» **Document excerpt**:

BEGIN

Let $f:A\rightarrow B$ be a homomorphism of noetherian rings which makes $B$ into a finite $A$-module. Under what conditions on $f$, $A$, $B$ can one associate to this map a canonical "trace map" $$\mathrm{Tr}_f:B\rightarrow A,$$ i.e. a homomorphism of $A$-modules $B\rightarrow A$ which is compatible with base change (perhaps with restrictions on the kind of allowable base changes), localization, and which recovers the "usual" thing when $B$ is free over $A$ (i.e. $\mathrm{Tr}_f(b) =$ the trace of the $A$-linear endomorphism given by multiplication by $b$ on the finite $A$-module $B$)?

Here are my thoughts so far:

1) If $f$ is flat, one always has $\mathrm{Tr}_f$. Just work locally, using that finite flat over a noetherian local ring is free.

END

» **Short task 1**:
Answer these questions about the trace map question:
(a) What kind of A-module does the homomorphism f make B into?
(b) In the first thought listed, what condition on f guarantees that the trace map always exists?
(c) In that same thought, what fact about a finite flat module over a noetherian local ring is used?

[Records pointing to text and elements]
BEGIN

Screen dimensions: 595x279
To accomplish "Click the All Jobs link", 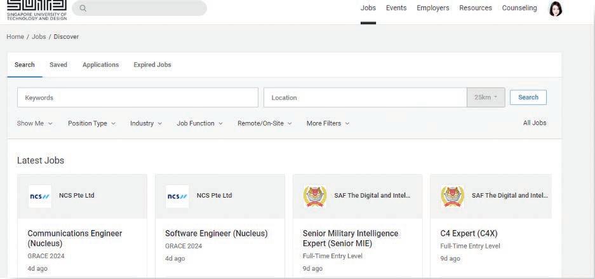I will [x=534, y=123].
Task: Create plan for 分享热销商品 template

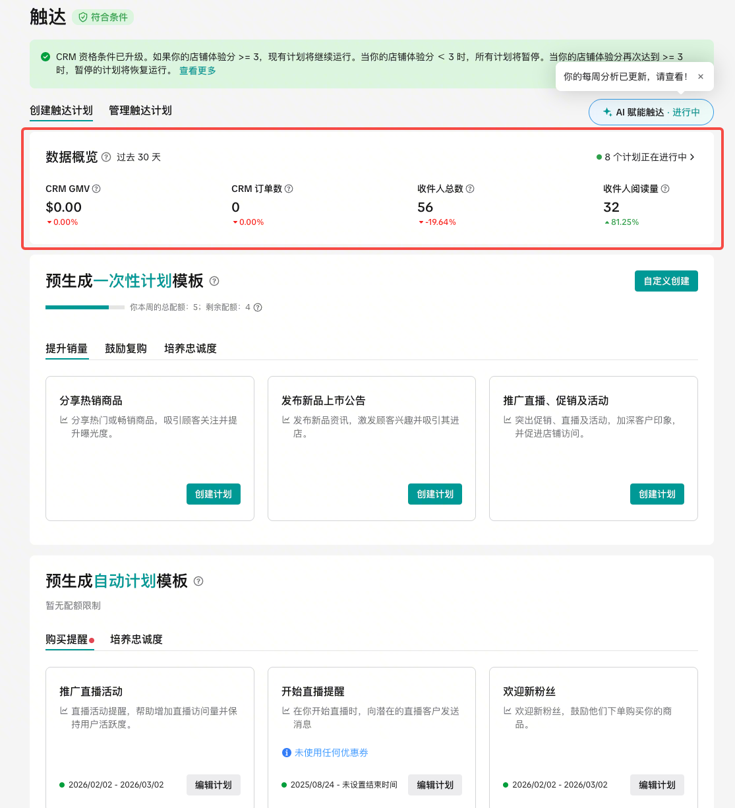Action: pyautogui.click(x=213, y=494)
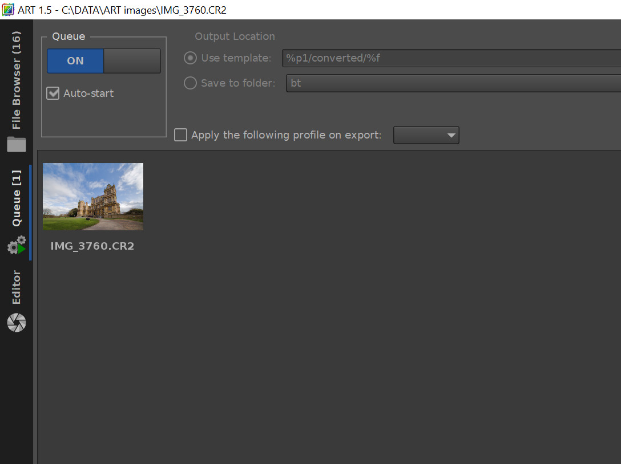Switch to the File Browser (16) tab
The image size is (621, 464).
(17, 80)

END

» **Short task 2**: Pick out every line of the records that contains the word "plan", and copy each one.

» **Problem solution 1**:
(a) A finite A-module.
(b) That f is flat.
(c) That it is free.

» **Problem solution 2**:
Task: Create plan for 分享热销商品 template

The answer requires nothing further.